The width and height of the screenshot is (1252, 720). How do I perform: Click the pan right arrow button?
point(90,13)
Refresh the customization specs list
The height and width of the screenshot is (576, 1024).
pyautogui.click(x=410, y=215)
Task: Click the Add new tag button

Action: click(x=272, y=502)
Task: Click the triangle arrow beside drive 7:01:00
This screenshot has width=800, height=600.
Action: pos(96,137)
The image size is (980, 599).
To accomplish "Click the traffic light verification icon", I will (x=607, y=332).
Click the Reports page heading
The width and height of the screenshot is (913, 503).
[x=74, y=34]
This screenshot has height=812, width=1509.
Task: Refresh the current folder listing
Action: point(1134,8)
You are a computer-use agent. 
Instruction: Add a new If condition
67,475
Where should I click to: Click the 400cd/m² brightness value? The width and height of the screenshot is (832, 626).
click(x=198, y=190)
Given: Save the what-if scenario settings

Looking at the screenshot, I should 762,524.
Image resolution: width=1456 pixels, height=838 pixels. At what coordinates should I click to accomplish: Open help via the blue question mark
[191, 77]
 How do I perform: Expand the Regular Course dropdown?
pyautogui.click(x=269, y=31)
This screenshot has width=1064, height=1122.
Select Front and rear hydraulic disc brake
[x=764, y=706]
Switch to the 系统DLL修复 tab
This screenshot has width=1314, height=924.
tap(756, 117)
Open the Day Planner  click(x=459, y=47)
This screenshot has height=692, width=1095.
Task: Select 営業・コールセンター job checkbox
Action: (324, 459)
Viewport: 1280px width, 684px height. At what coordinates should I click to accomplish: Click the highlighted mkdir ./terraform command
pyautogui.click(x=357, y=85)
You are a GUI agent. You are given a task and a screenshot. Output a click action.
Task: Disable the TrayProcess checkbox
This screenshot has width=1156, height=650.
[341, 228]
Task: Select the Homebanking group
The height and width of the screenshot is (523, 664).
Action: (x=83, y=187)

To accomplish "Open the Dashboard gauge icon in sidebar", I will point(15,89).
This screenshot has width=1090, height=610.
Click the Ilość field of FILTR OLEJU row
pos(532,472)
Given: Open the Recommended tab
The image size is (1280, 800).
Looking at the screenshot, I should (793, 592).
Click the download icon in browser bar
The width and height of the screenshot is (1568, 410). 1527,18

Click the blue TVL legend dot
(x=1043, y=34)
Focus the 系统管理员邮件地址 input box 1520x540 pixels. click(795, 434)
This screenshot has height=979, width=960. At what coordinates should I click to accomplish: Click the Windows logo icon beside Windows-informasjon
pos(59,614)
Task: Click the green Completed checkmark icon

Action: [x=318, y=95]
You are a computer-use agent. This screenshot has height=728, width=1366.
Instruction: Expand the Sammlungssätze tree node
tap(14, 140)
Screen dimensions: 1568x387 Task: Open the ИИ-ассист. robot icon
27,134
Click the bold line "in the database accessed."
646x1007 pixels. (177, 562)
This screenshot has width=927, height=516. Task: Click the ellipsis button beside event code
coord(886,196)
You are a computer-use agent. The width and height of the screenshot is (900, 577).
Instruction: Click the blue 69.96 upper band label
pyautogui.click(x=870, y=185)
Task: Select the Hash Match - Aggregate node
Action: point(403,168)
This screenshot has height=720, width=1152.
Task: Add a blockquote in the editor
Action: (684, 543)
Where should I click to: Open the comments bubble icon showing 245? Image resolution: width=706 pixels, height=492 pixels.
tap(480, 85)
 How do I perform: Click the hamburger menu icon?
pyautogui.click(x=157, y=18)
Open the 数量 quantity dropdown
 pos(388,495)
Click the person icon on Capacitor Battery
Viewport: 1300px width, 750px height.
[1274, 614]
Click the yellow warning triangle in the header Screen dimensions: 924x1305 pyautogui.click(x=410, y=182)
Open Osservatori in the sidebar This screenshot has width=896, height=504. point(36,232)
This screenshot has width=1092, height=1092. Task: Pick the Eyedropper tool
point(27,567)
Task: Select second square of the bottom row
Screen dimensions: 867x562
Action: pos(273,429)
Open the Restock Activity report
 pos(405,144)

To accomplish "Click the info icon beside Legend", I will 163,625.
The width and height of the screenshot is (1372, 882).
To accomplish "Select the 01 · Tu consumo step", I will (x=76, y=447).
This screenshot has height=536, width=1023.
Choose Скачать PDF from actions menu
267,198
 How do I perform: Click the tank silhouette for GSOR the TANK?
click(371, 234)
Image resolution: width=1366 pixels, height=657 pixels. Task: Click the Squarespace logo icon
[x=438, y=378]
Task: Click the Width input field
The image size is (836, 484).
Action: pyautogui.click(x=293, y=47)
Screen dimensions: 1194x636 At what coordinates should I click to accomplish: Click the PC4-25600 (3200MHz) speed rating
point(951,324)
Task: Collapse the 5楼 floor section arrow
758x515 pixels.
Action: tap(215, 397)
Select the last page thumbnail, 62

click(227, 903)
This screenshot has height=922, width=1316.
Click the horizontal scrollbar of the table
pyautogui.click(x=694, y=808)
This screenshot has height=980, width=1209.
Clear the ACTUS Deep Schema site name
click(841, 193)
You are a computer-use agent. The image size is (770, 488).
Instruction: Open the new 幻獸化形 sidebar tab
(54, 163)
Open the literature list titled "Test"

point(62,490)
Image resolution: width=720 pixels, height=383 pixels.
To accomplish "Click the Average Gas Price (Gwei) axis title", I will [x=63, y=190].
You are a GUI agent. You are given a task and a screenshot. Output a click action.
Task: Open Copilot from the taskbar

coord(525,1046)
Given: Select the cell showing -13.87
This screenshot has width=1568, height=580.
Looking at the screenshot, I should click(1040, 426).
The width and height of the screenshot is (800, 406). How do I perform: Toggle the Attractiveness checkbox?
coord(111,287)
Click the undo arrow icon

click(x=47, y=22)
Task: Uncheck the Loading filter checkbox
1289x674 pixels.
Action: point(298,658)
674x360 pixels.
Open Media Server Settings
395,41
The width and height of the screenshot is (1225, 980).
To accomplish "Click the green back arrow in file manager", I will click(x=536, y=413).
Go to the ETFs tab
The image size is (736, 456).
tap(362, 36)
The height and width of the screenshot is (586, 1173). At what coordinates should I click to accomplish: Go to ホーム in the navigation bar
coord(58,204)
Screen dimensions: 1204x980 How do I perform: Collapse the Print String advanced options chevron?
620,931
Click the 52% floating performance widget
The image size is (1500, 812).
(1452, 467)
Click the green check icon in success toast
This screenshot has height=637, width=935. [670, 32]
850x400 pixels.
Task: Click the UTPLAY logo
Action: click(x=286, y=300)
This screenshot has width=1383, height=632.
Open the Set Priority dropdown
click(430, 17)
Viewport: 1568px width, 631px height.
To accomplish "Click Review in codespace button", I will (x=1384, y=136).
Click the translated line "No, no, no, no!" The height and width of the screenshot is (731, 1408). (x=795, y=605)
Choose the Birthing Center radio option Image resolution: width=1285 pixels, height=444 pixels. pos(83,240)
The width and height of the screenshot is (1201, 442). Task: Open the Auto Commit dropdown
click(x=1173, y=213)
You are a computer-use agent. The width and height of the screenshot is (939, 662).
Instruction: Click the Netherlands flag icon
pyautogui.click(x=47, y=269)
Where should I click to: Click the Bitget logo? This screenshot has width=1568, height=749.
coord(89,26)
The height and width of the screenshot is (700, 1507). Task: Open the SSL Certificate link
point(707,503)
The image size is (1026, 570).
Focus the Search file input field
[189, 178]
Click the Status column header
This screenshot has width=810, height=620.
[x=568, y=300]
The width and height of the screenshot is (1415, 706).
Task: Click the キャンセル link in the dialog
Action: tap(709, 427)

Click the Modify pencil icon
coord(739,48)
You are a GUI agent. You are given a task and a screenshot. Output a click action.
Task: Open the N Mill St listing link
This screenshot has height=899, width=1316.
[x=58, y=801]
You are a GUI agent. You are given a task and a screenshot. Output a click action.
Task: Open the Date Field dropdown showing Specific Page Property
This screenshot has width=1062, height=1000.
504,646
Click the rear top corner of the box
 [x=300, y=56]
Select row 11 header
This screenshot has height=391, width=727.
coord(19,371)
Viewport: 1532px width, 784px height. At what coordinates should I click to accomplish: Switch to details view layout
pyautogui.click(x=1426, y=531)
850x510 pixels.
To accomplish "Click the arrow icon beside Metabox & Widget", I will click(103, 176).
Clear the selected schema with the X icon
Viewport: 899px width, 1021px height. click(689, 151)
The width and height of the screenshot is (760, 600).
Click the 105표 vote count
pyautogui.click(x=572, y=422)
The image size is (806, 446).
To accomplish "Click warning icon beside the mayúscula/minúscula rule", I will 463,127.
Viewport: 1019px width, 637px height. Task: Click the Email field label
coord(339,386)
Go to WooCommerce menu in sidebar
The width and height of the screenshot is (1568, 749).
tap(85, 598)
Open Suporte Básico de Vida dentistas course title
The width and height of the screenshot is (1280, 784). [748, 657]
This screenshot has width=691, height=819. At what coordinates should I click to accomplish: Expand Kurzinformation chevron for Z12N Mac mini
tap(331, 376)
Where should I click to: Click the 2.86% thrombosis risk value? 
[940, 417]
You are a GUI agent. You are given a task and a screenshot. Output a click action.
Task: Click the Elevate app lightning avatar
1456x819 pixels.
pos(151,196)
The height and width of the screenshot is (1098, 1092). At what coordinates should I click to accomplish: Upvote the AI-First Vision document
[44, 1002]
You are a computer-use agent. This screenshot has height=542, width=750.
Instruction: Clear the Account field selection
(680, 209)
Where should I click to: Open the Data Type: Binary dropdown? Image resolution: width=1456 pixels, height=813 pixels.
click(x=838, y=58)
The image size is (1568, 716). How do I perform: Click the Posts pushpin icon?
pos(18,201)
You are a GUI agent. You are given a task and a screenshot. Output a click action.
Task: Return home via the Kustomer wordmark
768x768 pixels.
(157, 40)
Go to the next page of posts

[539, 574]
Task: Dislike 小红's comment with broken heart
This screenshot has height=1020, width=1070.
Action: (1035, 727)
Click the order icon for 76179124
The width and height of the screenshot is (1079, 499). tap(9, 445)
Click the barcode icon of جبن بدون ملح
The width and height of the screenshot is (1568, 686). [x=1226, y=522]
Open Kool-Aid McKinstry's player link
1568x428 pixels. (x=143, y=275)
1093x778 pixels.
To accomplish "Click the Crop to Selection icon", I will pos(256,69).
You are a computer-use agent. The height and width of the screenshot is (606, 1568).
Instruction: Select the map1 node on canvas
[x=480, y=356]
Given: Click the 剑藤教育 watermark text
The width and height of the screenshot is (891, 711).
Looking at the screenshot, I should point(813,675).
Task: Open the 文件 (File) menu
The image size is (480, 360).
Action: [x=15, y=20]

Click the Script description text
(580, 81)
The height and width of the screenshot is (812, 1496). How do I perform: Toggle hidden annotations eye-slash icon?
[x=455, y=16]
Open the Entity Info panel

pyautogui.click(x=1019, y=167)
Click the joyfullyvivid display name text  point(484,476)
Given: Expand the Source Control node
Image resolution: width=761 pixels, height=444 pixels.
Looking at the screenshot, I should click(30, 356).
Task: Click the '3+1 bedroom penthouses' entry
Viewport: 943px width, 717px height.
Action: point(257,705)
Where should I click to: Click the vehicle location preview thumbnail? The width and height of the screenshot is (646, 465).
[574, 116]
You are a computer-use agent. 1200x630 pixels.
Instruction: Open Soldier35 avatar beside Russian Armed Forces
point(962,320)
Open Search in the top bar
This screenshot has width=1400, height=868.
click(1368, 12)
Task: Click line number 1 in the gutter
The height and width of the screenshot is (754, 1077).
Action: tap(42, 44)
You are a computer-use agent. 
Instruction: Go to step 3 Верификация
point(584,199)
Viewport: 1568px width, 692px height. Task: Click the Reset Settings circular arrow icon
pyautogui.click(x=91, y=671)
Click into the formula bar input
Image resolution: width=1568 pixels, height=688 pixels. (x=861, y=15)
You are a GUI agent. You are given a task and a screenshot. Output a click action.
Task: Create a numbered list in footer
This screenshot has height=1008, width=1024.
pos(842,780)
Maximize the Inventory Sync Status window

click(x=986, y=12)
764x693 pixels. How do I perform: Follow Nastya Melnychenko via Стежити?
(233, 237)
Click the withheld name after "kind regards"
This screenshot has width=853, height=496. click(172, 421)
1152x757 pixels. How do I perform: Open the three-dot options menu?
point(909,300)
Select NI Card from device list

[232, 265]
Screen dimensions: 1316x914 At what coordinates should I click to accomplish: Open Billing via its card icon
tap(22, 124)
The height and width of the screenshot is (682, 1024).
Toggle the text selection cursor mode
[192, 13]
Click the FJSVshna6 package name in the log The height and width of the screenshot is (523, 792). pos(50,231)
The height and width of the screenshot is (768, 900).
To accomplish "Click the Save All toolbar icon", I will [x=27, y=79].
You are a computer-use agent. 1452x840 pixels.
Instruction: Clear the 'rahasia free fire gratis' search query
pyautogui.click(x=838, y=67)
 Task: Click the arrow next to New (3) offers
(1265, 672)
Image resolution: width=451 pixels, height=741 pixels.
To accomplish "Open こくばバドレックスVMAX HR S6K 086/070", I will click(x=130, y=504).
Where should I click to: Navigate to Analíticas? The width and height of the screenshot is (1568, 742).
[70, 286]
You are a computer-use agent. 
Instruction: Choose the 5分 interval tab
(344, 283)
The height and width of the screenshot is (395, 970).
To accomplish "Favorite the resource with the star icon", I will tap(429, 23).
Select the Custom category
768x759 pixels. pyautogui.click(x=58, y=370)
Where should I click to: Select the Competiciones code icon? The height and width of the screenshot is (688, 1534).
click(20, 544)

##########

Using the entries above, say how many lines include the word "header", with no other output.

→ **EXERCISE RESPONSE**: 3